Ab der Jahreswende 2014/15 bis ungefähr zum Sommer 2015 gab es, vor allem in, und ausgehend von Berlin, eine größere Anzahl von Masernfällen. Die Inzidenz übertraf noch die Spitzen von 2013 und 2011, jedoch nicht die von 2006. Spätestens, seit im Februar 2015 ein kleiner Junge starb, bei dem eine Maserinfektion vorlag, der allerdings auch eine (zunächst verschwiegene) schwere Grunderkrankung hatte, überschlugen sich die großen Leitmedien mit Horrormeldungen und infamen Beschimpfungen sogenannter „Impfgegner“, die als Schuldige ausgemacht wurden. Wir berichteten: http://impformation.org/de/blog/impfschaeden/tod_nach_masern/2015-02-23/51/

Auch in der Politik wurde dazu debattiert und Rufe nach einer Impfpflicht oder einem Ausschluss von ungeimpften Kindern aus Kindergärten und Schulen wurden laut. Die Bundesregierung brachte dann das ‚Gesetz zur Stärkung der Gesundheitsförderung und der Prävention’ (Präventionsgesetz, PrävG)‚ ins Spiel, was am 25. Juli 2015 in Kraft trat. Einer der tatsächlich neuen Punkte dabei und für eine Impfentscheidung relevant ist der Nachweis über eine erfolgte Impfberatung der Eltern bei der Aufnahme ihres Kindes in eine Kindertagesstätte, dieser ist verpflichtend und kann bei Nichterfolgen eine Ordnungsstrafe von bis zu 2.500 € nach sich ziehen.

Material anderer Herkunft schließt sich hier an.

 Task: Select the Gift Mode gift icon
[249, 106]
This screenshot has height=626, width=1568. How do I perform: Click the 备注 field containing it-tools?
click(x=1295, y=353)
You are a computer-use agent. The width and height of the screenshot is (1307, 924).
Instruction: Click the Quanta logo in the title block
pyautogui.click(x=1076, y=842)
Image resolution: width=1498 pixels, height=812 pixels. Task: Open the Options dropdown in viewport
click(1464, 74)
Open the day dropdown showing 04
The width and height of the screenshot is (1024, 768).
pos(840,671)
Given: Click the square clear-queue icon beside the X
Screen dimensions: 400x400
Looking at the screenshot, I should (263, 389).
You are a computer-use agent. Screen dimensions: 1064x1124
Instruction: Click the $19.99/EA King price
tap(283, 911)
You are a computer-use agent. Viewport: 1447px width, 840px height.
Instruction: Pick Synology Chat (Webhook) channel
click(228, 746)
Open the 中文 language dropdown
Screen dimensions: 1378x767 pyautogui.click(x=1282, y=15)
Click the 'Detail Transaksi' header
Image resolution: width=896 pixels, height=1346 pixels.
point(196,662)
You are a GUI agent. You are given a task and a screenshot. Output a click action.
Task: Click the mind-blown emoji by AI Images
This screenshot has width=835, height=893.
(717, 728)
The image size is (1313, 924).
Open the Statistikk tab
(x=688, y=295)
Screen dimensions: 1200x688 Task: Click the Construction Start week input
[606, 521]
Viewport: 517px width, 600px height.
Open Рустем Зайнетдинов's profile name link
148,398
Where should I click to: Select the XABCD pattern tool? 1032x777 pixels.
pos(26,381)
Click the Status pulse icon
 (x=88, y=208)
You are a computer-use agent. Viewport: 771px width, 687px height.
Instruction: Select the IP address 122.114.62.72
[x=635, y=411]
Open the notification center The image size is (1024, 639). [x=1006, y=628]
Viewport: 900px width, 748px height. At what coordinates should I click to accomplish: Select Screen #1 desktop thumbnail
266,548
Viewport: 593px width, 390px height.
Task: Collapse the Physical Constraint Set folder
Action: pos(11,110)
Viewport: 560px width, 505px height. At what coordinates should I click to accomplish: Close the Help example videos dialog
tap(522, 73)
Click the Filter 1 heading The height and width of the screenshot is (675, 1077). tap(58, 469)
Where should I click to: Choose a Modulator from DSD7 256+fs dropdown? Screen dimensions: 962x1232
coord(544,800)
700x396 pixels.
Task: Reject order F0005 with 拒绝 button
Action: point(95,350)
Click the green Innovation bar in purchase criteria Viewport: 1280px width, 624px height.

Viele Eltern sind dadurch verunsichert. Einige sind der (nicht zutreffenden) Auffassung, ihren nicht oder nicht gemäß der StIKo-geimpften Kindern könnte ein Platz in der Kita verwehrt werden. Auch versuchen manche Kitas in gesetzeswidriger Weise, nicht geimpfte Kinder abzuweisen. Wir berichteten über einen Fall hier: http://impformation.org/de/blog/kommentare/liebe_arbeiterwohlfahrt_wir_haetten_da_mal_eine_frage/2016-06-01/77/

Wie genau soll „der Nachweis über eine erfolgte Impfberatung der Eltern“ aber nun stattfinden?
Wohl oder übel müssen wir uns dazu ein wenig Amtsdeutsch zu Gemüte führen. Wenn Ihnen das zu viel ist, lesen Sie einfach unterhalb der gestrichelten Linie weiter.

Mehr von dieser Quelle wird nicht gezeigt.